There are used PSs for this model (XPS 400, 410, 420) on the web. I don't recommend you buy any used power supply.
- many have wires coming out of the bottom of them rather than the back, or from both the bottom and the back, of the PS (???)
- I see no test button on the back of any of them

If you have no test button........

Failing power supplies are common and can cause your symptoms.
Check your PS.
See response 4 in this:

New replacement PSs listed on the web for this model are a standard size and have all the wires coming out of the back of the PS, the standard way.

I looked at the Dell Owners manual for XPS 420

- It appears there's no reason you couldn't use a power supply with the wires coming out of the back of the PS the standard way - there's enough room inside thecase.
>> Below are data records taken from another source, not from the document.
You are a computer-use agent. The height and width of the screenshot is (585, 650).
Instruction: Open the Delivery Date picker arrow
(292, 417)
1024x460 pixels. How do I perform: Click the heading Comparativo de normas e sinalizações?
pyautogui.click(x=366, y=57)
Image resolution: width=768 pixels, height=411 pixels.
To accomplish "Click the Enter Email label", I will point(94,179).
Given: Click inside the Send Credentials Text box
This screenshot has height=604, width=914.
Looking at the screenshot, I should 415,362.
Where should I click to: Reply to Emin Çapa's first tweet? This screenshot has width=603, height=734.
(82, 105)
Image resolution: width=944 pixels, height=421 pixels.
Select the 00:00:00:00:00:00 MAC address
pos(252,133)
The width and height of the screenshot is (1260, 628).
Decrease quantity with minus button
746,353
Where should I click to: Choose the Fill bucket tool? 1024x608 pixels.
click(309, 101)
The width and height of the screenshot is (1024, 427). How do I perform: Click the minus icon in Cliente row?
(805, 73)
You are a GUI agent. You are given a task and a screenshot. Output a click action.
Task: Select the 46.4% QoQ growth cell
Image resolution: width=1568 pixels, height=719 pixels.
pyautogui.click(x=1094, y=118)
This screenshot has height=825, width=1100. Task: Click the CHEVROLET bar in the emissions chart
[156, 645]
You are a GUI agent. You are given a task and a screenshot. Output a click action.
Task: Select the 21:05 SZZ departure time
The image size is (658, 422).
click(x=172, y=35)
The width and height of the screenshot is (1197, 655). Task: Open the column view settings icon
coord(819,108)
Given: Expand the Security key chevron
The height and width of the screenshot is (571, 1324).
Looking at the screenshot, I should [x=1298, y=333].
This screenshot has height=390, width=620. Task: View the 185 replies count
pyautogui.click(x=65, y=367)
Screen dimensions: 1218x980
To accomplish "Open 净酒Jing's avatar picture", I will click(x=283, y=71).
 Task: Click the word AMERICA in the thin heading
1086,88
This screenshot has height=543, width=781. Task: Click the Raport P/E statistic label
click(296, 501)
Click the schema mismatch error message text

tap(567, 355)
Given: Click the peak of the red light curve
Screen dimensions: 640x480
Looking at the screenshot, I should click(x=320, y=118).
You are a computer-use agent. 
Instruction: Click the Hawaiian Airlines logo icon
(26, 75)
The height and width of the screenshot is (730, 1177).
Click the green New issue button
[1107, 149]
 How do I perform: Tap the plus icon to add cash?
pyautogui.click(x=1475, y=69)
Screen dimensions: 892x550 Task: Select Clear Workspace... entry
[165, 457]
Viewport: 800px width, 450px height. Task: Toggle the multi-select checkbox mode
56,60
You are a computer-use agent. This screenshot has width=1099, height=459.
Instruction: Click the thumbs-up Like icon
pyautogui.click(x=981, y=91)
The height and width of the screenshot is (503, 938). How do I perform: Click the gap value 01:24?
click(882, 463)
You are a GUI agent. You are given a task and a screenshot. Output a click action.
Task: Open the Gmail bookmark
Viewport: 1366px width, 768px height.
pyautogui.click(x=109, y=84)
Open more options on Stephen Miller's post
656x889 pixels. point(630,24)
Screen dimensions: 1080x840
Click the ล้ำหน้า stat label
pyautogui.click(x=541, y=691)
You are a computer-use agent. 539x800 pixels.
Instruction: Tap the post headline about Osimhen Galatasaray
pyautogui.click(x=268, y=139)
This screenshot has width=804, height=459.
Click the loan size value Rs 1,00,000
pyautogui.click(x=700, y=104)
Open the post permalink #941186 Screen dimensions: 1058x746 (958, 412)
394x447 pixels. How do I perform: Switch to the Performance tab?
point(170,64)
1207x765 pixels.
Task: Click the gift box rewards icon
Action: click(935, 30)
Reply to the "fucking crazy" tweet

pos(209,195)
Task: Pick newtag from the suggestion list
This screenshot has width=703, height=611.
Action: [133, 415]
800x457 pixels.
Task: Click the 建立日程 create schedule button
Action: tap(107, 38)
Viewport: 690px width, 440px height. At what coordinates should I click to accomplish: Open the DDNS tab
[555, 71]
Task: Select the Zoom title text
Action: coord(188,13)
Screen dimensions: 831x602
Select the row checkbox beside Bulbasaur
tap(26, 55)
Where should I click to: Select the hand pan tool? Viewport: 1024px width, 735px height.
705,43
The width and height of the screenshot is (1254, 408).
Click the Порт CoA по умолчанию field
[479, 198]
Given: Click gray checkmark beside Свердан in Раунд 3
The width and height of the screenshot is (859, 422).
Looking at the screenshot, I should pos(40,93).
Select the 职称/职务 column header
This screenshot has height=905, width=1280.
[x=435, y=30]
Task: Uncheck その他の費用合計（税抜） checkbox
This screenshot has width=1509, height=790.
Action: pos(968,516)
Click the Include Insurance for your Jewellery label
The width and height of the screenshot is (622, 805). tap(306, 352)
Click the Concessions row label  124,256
"Removing the Computer Cover

"Lay your computer on its side with the computer cover facing up."
(The left side as seen when you face the front of the computer faces upwards)
"Pull back the cover release latch on the top panel."

Remove, replace the power supply; required connectors

According to info here:
this model came with either a 375 or 425 watt power supply.

The mboard has a PCI-E X16 slot for a video card.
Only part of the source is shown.